Board Leadership Elected for San Joaquin Hills and Foothill/Eastern Transportation Corridor Agencies

Chairs and Vice Chairs will focus on various capital improvements on the 73, 133, 241 and 261 Toll Roads

IRVINE, Calif. - January 23, 2020

At their January meeting, the San Joaquin Hills Transportation Corridor Agency (SJHTCA) and Foothill/Eastern Transportation Corridor Agency (F/ETCA) Boards of Directors nominated and elected board leadership for 2020.

Director Patricia Kelley, Mission Viejo Mayor Pro Tem, was elected SJHTCA Chairwoman, and Director Will O’Neill, Newport Beach Mayor, was elected Vice Chair. SJHTCA manages the 73 Toll Road, which spans 15 miles in South Orange County from Newport Beach to San Juan Capistrano. Since opening to motorists in 1996, the 73 Toll Road has served as a congestion-free alternative route to Interstates 5 and 405.

“It’s an exciting time to be leading the SJHTCA Board,” said SJHTCA Chairwoman Trish Kelley. “We are considering adding a lane in each direction of the 73 Toll Road at the Catalina View Mainline Toll Point – a much needed project for our customers who are experiencing increased congestion during morning and afternoon peak travel times.”

Director Christina Shea, Irvine Mayor, was re-elected F/ETCA Chairwoman, and Director Chuck Puckett, Tustin Council Member, was re-elected Vice Chair. F/ETCA manages the 133, 241 and 261 Toll Roads, which provide vital links between Rancho Santa Margarita, Irvine and the border of Orange and Riverside counties.

“I’m grateful that the F/ETCA board voted for me to serve a second term as chairwoman,” said Shea. “Between the 241/91 Express Lanes Connector, the Oso Parkway Bridge and efforts to enhance mobility in South Orange County, the Board is working hard to benefit the more than three million residents of Orange County.”

Orange County’s 51 miles of Toll Roads – State Routes 73, 133, 241 and 261 – carry, on average, 330,000 trips each weekday. Collectively, the Transportation Corridor Agencies (TCA) will focus on various capital improvement projects to improve mobility for their more than 1.7 million accountholders and continue protecting 2,200 acres of habitat and open space that has been set aside in perpetuity. 

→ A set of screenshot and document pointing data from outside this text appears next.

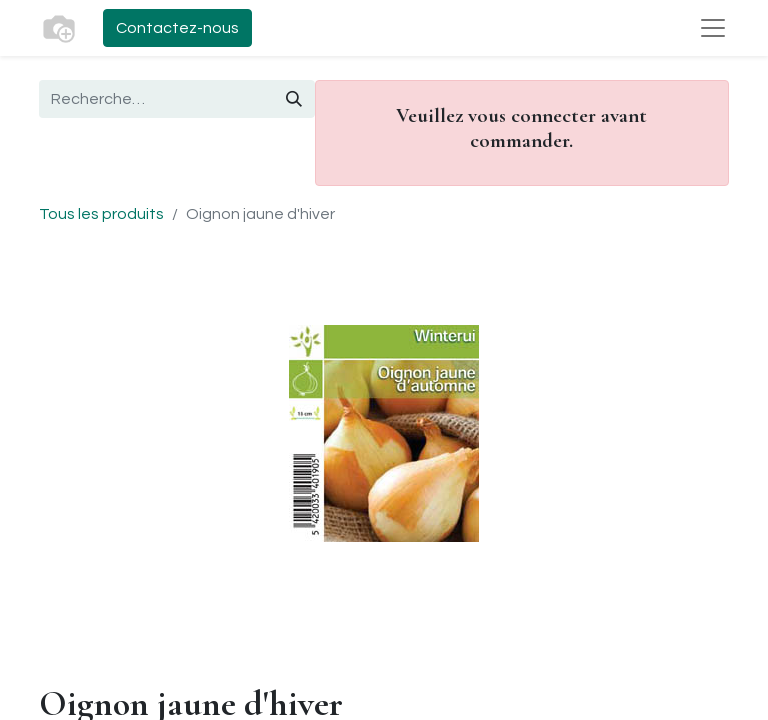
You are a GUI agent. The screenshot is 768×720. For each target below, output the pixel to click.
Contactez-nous (177, 28)
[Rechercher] (294, 99)
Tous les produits (101, 214)
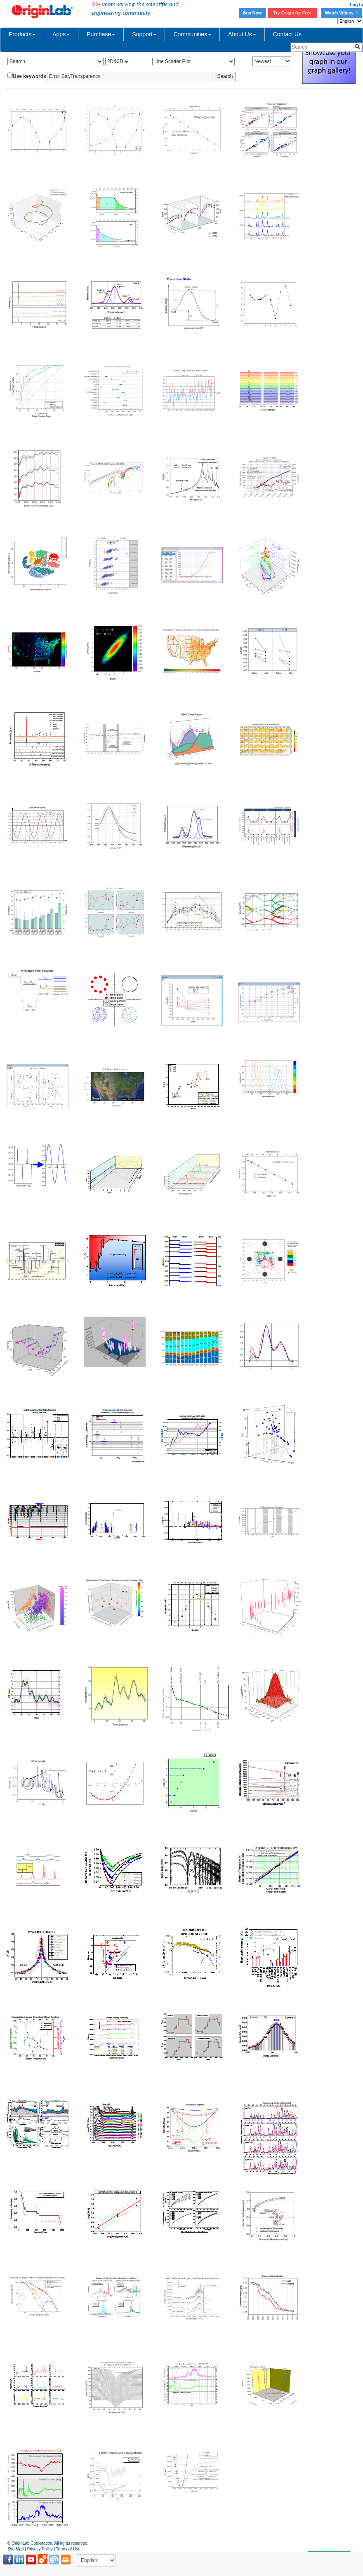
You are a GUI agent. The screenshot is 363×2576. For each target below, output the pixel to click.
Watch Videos (341, 12)
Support (144, 34)
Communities (192, 34)
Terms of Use (68, 2549)
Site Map (15, 2549)
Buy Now (252, 12)
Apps (61, 34)
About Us (242, 34)
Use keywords (29, 76)
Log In (356, 4)
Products (22, 34)
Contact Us (287, 34)
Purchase (101, 34)
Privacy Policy (40, 2549)
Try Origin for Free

The Transportation Corridor Agencies (TCA) are two joint powers authorities formed by the California legislature in 1986 to plan, finance, construct and operate Orange County’s public toll road system. Fifty-one miles of the system are complete, including the 73, 133, 241 and 261 Toll Roads. TCA continues to meet the region’s growing need for congestion-free transportation alternatives.